Data excerpts:
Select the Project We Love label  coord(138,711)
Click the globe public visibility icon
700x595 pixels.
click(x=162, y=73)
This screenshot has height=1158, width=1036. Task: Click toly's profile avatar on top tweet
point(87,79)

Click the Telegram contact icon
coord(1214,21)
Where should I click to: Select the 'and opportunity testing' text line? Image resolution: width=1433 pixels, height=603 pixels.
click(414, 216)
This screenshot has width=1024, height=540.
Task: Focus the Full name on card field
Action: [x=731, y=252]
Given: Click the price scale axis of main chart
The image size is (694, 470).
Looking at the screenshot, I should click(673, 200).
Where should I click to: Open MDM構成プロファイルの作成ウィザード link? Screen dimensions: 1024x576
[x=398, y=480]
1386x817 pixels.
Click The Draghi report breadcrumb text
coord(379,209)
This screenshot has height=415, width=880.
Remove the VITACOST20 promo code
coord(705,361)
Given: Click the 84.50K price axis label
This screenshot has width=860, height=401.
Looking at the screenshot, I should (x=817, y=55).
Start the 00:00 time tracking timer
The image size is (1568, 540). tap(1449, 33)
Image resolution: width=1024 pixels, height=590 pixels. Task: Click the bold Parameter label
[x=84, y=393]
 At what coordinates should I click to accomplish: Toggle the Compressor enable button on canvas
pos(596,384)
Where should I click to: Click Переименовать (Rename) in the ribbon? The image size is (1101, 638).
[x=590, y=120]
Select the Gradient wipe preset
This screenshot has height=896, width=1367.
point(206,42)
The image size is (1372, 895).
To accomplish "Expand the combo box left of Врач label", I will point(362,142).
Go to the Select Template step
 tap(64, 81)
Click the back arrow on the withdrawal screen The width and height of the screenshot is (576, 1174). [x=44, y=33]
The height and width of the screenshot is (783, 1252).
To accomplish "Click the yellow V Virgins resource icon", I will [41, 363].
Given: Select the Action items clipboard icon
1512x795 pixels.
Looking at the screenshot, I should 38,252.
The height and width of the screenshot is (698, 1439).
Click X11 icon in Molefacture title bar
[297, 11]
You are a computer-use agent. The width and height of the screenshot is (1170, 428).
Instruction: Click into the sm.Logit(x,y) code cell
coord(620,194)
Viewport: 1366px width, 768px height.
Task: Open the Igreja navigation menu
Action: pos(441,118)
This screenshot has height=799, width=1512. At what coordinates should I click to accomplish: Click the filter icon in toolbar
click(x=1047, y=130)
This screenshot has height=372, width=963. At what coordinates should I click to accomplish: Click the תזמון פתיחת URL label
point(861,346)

Directions:
Starting at the line that contains "Click the back", write out every line to the end of the entries, exactly as given.

Task result:
Click the back arrow on the withdrawal screen The width and height of the screenshot is (576, 1174). [x=44, y=33]
The height and width of the screenshot is (783, 1252).
To accomplish "Click the yellow V Virgins resource icon", I will [41, 363].
Given: Select the Action items clipboard icon
1512x795 pixels.
Looking at the screenshot, I should 38,252.
The height and width of the screenshot is (698, 1439).
Click X11 icon in Molefacture title bar
[297, 11]
You are a computer-use agent. The width and height of the screenshot is (1170, 428).
Instruction: Click into the sm.Logit(x,y) code cell
coord(620,194)
Viewport: 1366px width, 768px height.
Task: Open the Igreja navigation menu
Action: pos(441,118)
This screenshot has height=799, width=1512. At what coordinates should I click to accomplish: Click the filter icon in toolbar
click(x=1047, y=130)
This screenshot has height=372, width=963. At what coordinates should I click to accomplish: Click the תזמון פתיחת URL label
point(861,346)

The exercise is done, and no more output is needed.